------ Data for the task

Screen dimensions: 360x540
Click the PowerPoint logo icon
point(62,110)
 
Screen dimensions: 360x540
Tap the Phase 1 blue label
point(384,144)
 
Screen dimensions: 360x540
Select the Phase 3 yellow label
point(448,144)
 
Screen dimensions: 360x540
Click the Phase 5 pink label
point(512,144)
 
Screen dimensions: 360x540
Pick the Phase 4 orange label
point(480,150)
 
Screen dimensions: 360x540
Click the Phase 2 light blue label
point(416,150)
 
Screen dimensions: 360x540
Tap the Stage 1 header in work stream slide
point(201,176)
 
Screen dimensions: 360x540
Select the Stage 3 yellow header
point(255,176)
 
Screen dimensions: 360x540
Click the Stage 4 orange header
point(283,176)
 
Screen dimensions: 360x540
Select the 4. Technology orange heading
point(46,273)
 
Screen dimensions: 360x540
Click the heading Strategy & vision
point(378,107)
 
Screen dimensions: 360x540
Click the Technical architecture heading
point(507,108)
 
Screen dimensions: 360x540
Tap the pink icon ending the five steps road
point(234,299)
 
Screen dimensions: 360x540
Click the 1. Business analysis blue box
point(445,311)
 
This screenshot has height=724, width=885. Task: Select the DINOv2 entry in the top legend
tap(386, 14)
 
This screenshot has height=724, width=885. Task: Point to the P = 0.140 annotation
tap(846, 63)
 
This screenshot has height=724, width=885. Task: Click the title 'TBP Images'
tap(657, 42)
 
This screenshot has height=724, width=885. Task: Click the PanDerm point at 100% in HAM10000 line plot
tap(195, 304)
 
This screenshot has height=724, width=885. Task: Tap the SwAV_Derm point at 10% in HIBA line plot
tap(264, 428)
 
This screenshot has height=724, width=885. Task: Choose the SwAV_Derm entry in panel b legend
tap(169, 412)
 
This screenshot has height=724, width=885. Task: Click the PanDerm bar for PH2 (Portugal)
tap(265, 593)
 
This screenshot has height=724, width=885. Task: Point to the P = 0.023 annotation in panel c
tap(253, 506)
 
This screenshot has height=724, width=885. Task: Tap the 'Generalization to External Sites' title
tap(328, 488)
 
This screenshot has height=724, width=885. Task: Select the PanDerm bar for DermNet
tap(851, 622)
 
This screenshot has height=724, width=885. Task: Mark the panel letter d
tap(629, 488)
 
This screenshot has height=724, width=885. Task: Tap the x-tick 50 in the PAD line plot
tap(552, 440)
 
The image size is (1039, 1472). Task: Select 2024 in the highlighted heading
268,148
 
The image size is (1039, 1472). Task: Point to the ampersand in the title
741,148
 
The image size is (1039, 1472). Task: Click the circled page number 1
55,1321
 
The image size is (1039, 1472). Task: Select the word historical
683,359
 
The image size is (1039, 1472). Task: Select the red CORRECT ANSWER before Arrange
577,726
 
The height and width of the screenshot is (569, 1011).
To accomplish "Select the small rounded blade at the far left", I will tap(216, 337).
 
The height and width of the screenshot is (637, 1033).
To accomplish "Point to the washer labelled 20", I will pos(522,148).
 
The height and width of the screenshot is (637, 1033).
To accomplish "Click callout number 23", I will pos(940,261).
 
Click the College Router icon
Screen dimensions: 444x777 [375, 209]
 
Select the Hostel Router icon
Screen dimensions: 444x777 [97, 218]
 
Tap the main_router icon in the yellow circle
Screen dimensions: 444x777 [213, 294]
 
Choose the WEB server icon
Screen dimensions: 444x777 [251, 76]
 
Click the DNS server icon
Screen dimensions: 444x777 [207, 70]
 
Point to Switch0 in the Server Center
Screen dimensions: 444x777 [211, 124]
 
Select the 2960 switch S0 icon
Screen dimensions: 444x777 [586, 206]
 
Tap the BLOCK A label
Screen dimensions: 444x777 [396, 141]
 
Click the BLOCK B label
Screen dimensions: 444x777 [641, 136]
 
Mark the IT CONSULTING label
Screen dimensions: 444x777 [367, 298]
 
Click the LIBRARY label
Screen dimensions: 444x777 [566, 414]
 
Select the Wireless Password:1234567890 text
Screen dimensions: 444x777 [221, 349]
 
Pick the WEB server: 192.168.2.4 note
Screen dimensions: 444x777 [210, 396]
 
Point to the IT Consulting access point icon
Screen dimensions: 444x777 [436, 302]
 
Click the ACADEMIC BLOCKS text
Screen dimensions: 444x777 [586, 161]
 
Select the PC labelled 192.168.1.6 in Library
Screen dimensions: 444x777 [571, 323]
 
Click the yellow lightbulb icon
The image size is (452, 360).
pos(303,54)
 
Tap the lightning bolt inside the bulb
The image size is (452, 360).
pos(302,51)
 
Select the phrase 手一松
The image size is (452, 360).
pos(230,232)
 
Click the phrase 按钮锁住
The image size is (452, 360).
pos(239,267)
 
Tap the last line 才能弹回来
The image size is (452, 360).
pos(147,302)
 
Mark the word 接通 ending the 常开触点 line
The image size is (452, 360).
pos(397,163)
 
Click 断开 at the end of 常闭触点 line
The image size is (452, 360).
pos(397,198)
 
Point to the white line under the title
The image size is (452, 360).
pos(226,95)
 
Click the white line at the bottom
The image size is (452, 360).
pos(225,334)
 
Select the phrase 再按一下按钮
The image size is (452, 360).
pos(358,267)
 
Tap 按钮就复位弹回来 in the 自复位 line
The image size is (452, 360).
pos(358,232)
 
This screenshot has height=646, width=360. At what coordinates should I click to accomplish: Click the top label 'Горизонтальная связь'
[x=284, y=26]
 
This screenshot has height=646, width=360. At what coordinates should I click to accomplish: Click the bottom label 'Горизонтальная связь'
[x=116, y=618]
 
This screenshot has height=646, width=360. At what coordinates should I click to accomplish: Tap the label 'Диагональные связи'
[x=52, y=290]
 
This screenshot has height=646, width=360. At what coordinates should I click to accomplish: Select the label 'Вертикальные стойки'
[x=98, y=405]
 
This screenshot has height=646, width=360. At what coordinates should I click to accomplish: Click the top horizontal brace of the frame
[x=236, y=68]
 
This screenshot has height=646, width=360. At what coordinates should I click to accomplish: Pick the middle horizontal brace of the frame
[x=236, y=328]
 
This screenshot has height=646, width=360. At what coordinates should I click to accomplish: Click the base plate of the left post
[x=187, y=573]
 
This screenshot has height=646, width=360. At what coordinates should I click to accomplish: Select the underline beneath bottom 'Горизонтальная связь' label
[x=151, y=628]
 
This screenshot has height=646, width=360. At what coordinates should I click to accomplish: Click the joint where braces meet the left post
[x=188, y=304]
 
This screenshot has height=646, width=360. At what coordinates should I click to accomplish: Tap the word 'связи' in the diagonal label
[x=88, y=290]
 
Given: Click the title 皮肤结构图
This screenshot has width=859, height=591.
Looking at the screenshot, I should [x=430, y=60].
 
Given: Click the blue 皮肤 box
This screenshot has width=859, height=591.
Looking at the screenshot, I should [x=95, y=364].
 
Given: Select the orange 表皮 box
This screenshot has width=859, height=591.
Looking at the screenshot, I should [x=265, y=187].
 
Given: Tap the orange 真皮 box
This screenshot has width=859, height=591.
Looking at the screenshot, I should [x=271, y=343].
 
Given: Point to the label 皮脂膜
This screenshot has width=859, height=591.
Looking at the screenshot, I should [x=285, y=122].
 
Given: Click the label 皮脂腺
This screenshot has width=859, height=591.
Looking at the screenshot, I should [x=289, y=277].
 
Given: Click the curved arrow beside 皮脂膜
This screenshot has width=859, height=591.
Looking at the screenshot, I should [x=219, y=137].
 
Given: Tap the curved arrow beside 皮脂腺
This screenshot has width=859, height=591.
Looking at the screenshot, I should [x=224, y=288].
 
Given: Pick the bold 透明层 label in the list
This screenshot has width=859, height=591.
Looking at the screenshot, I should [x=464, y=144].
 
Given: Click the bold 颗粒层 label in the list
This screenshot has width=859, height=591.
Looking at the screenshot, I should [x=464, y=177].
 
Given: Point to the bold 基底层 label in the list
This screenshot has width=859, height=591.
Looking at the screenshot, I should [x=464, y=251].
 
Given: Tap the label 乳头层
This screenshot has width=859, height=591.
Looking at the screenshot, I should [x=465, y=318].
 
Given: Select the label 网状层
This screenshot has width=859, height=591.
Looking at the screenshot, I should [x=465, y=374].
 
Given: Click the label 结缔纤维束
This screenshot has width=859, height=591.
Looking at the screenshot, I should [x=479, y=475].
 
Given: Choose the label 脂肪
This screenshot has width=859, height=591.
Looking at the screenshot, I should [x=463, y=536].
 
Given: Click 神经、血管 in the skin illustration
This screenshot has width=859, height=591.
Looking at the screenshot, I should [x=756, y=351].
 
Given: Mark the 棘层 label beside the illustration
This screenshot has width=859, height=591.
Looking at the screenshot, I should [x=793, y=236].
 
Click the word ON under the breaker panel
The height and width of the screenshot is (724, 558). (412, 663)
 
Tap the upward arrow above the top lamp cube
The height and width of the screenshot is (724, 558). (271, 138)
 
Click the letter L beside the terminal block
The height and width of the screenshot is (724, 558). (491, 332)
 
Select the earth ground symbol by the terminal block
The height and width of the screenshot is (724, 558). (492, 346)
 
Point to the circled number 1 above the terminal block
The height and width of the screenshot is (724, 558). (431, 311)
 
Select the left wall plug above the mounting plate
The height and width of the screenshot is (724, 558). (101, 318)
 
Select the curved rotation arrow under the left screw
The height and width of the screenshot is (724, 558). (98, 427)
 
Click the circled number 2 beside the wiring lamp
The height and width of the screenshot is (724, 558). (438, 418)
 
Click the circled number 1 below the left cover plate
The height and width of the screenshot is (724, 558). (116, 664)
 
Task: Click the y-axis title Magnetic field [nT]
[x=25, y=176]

------------

Copy the part of the entries above that opens with the line containing "middle horizontal brace of the frame" and closes with the line containing "[x=88, y=290]", reproducing each line word for word.

This screenshot has height=646, width=360. At what coordinates should I click to accomplish: Pick the middle horizontal brace of the frame
[x=236, y=328]
 
This screenshot has height=646, width=360. At what coordinates should I click to accomplish: Click the base plate of the left post
[x=187, y=573]
 
This screenshot has height=646, width=360. At what coordinates should I click to accomplish: Select the underline beneath bottom 'Горизонтальная связь' label
[x=151, y=628]
 
This screenshot has height=646, width=360. At what coordinates should I click to accomplish: Click the joint where braces meet the left post
[x=188, y=304]
 
This screenshot has height=646, width=360. At what coordinates should I click to accomplish: Tap the word 'связи' in the diagonal label
[x=88, y=290]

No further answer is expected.